A battery charged with water alone, instead of acid, is constant in its action, but the quantity of electricity it develops is comparatively very small. Mr. Cross, of Broomfield in Somersetshire, kept a battery of this kind in full force during twelve months. M. Becquerel had invented an instrument for comparing the intensities of the different kinds of electricity by means of weights; but, as it is impossible to make the comparison with Voltaic, electricity produced by the ordinary batteries, on account of the perpetual variation to which the intensity of the current is liable, he has constructed a battery which affords a continued stream of electricity of uniform power, but it is also of very feeble force. The current is produced by the chemical combination of an acid with an alkali.

Metallic contact is not necessary for the production of Voltaic electricity, which is entirely due to chemical action. The intensity of the Voltaic electricity is in proportion to the intensity of the affinities concerned in its production, and the quantity produced is in proportion to the quantity of matter which has been chemically active during its evolution. Dr. Faraday considers this definite production to be one of the strongest proofs that electricity is of chemical origin.

Galvanic or Voltaic electricity is manifested by two continuous forces or currents passing in opposite directions through the circuit: the zinc is the positive end or pole of the battery, and the copper the negative.

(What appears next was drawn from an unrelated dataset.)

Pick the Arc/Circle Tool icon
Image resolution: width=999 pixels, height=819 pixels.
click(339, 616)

Voltaic electricity is distinguished by two marked characters. Its intensity increases with the number of plates, its quantity with the extent of their surfaces. The most intense concentration of force is displayed by a numerous series of large plates: light and heat are copiously evolved, and chemical decomposition is accomplished with extraordinary energy; whereas the electricity from one pair of plates, whatever their size may be, is so feeble

that it gives no sign either of attraction or repulsion. Common or static electricity is of greater intensity and has a greater power of overcoming resistance than Voltaic electricity, but it acts upon a smaller quantity of matter. However, by diminishing the size of the plates, and increasing their number, the intensity of a battery may be increased till it becomes equal to that of the electrical machine.

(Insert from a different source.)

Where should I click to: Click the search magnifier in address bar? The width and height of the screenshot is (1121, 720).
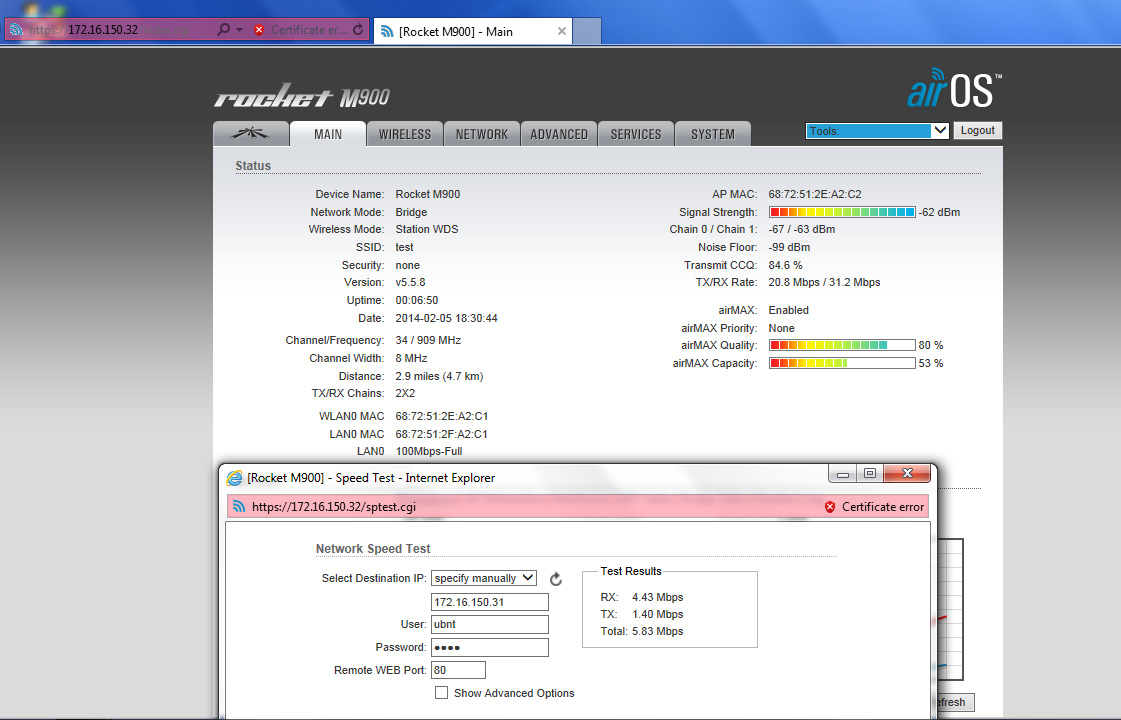(224, 30)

The action of Voltaic electricity differs in some respects materially from that of the ordinary kind. When a quantity of common electricity is accumulated, the restoration of equilibrium is attended by an instantaneous violent explosion, accompanied by the development of light, heat, and sound. The concentrated power of the electricity forces its way through every obstacle, disrupting and destroying the cohesion of the particles of the bodies through which it passes, and occasionally increasing its destructive effects by the conversion of fluids into steam from the intensity of the momentary heat, as when trees are torn to pieces by a stroke of lightning. Even the vivid light which marks the path of the electricity is probably owing in part to the sudden compression of the air and the rapidity of its passage. But the instant equilibrium is restored by this energetic action the whole is at an end. On the contrary, when an accumulation takes place in a Voltaic battery, equilibrium is restored the moment the circuit is completed. But so far is the electric stream from being exhausted, that it continues to flow silently and invisibly in an uninterrupted current supplied by a perpetual reproduction. And, although its action on bodies is neither so sudden nor so intense as that of common electricity, yet it acquires such power from constant accumulation and continued action, that it ultimately surpasses the energy of the other. The two kinds of electricity differ in no circumstance more than in the development of heat. Instead of a momentary evolution, the circulation of the Voltaic electricity is accompanied by a continued development of heat, lasting as long as the circuit is complete, without producing either light or sound. Its intensity from a very powerful battery is greater than that of any heat that can be obtained by artificial means, so that it fuses substances which resist the action of the most powerful furnaces. The temperature of every part of a Voltaic battery itself is raised during its activity. With the greater number of metals Mr. Grove

found that the positive terminal or pole is hotter than the negative.

According to Mr. Joule, the quantity of heat generated in a unit of time is proportional to the strength of the current, and when a galvanic current is employed in chemical analysis, the heat in the entire circuit generated in a unit of time is equal to the work expended in producing it, minus that employed in the analysis. In fact, a current of electricity cannot pass through a homogeneous conductor without generating heat in overcoming resistance, an effect proved by Mr. Joule to be proportional to the square of the force of the current, and the same in whatever direction the current may be flowing. Any other thermal action that can take place must depend upon the heterogeneousness of the circuit, and must be reversible with the current. For example, if a semicircle of bismuth be joined to a semicircle of antimony, an electric current in passing through it produces cold where it passes from the bismuth to the antimony by absorption, and heat where it passes from the antimony to the bismuth.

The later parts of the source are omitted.